2024 | Volume 25 | Issue 6

 

 

Vascular Surgery

Case summary
A man in his 60s was admitted for elective repair of an asymptomatic 6.2-cm abdominal aortic aneurysm (AAA). His comorbidities included obesity, chronic obstructive pulmonary disease, hypertension and smoking. He underwent rigorous preoperative evaluation including cardiorespiratory assessment and an anaesthetic review (ASA grade II).

A locum vascular surgeon discussed the case in a multidisciplinary team meeting (MDT). The MDT deemed the patient unsuitable for an endovascular repair due to the adverse anatomy of a short infrarenal neck. The team favoured an open approach to repair the AAA. No additional concerns were raised against this advice.

Due to administrative delays, surgery began just after midday, with the locum vascular surgeon operating without any additional senior surgical assistance. The surgery started smoothly via a transperitoneal approach. A supra-renal clamp was applied and a superior graft anastomosis performed just below the left renal artery. The right renal artery was to be re-implanted into the graft. The perfusion strategy was not outlined in the notes.
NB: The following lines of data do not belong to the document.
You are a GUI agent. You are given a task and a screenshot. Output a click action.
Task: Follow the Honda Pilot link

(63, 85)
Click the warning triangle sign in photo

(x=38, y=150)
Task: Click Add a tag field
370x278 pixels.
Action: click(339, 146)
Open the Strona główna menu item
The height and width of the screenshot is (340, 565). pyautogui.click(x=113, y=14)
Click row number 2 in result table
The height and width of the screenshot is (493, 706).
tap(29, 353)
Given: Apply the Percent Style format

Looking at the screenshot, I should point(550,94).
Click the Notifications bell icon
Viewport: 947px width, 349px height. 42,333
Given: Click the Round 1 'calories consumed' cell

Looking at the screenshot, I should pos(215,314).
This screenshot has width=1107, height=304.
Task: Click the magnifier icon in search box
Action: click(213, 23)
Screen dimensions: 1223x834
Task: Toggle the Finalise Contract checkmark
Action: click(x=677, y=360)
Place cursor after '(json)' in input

Aortic tissue quality at the renal artery level was poor and friable. During re-implantation of the right renal artery, bleeding was encountered from a posterior aortic tear. A supra-coeliac intra-aortic balloon was deployed to gain control and enable completion of the operation. Due to significant haemorrhage, hypovolemic shock, hypothermia and visceral hypoperfusion, the patient became acidotic and coagulopathic.

Postoperatively, the patient required significant intensive care unit (ICU) support. A subsequent return to theatre ensued to resect ischaemic colon and address further graft-site haemorrhage. He was returned to ICU, but his condition deteriorated. The patient died from multiorgan failure as a manifestation of haemorrhage and coagulopathy.

Discussion
This was obviously difficult aortic aneurysm surgery. Ideally, it should have involved an experienced surgeon who had done similar cases successfully in the past (including thoraco-abdominal surgeries), with two consultants operating in tandem. If this was not feasible, the case should have been postponed.

Clamping of the aorta in that visceral segment should have been planned and executed to provide the best aortic exposure and outcome. Clamping between the superior mesenteric artery and the renal arteries is more complex and prone to more complications than supra-coeliac clamping. Visceral perfusion strategies should have been instituted from the start, allowing the surgeon enough time to deal with the complex aortic pathology.

The surgical approach was lacking regarding exposure in an obese patient. Knowing that a supra-renal approach was required, a retroperitoneal exposure would have been ideal to visualise the posterior aspect of the aorta at that level.

Clinical lessons
Difficult surgical cases require recognition of the challenges, appropriate experience and sufficient planning to achieve a good outcome. While the complexity of this case had been identified, there was a clear need for thoughtful surgical planning encompassing exposure, clamping techniques and visceral perfusion strategies. Operating with experienced colleagues is not always required but is always beneficial.